1. Measure 2. Manage to the measure 3. Make it easier
Measuring patient experience is not new in healthcare. However, measuring the right things at the right time are still a struggle for many. Healthcare is complex. One measure of complexity is the count of measures. For acute care hospitals, there are 13 questions just to measure the patient experience. And, there are actually many more questions that make up these 13 that CMS uses to score your hospital in both the Value-Based Purchasing reimbursement multiplier and the new Overall Star Rating. Which of these many questions are most important in improving scores the public see?
What is your CMS Overall Star Rating and your CAHPS Star Rating? Are you happy with where you stand relative to your local competition? National competition?
I ran the correlation between the new CMS Overall Star Rating and the patient experience star rating for 3,000 organizations. Answer: High, let me say, “huge” correlation. And, just using the HCAHPS Star Rating explains over 35% of the CMS Overall Star Rating. Write to me if you want the stats including P value, R Squared, and test of residuals.
Ask whoever tells you which questions to focus on for the statistics that validate such opinions. Too often I have frustrated clients say that they can’t improve their scores despite “doing the rounding thing.” They tried bedside reporting, or looked at the results every day. Utilizing the 3Ms of improvement is about measuring frequently, but I find that many organizations are reacting to common cause variation based on when your pricey 3rd party administrator received the survey – not when your team actually provided care.
Measuring experiences by when a survey is received is like choosing a donut based on when the donut arrived in your office rather than when it was made.
Managing to the measure is the second M, and a differentiator. Measuring alone got healthcare nowhere in global ratings. CMS and accreditation organizations have measured healthcare since CMS was created. Managing to the measure is doing something about the measure. And, managing also means re-measuring and continuously improving. We took an organization from the 40th percentile to the 85th percentile by measuring experiences correlated back to when we gave care and doing the 3rd M.
Managing to the measure in the donut story is to change the measure to the date of manufacture. And, then managing to the measure by identifying the root causes that the donut is showing up days after being made.
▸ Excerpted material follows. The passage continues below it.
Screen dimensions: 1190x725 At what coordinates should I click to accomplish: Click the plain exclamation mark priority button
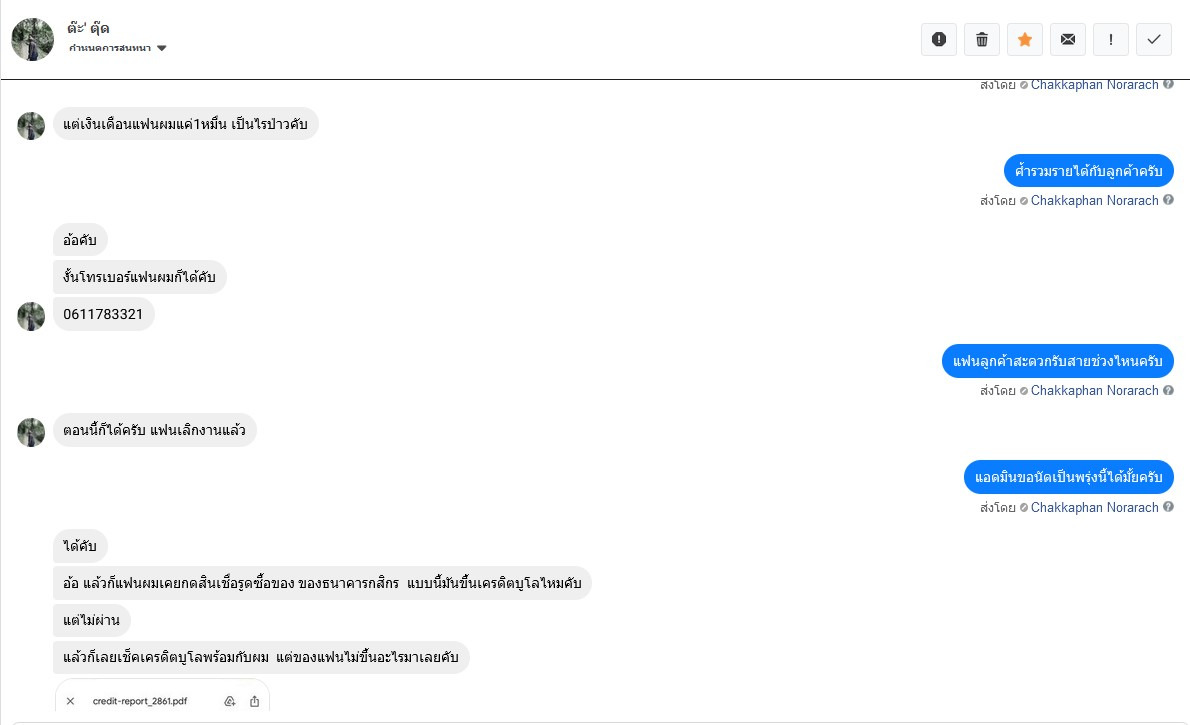click(x=1111, y=39)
Make it easier for providers and staff to improve patient experiences. This improves scores. At every client, our analysis techniques filter the 20 plus questions down to a few. This simplification is statistically based and makes the improvement work easier. Then, we engage the frontline staff measuring in real-time. Measuring in real-time allows rapid improvements. Prioritizing more complex issues, we manage to the measure by training staff in Six Sigma, Lean, and Change Leadership and eventually celebrate their success.
Lastly, we make it easier for executives, providers and staff to see how they are doing by sharing daily charts. And, we eliminate process defects and wastes that add no value to patients, such as many of the rounds which were pushed onto overloaded managers and rounds that actually disturbed patients, and took caregivers away from giving care – what patients really value.
Summary: Make it easier to get the donut fresh to your office within hours of baking.
More importantly, make it easier for your team to: 1. measure what is important frequently. 2. Manage to the measure in real time, or at least frequently enough to prevent problems, and 3. Train and engage your team in continuously improving processes to make it easier. Utilizing the 3Ms is proven to score well with your patients.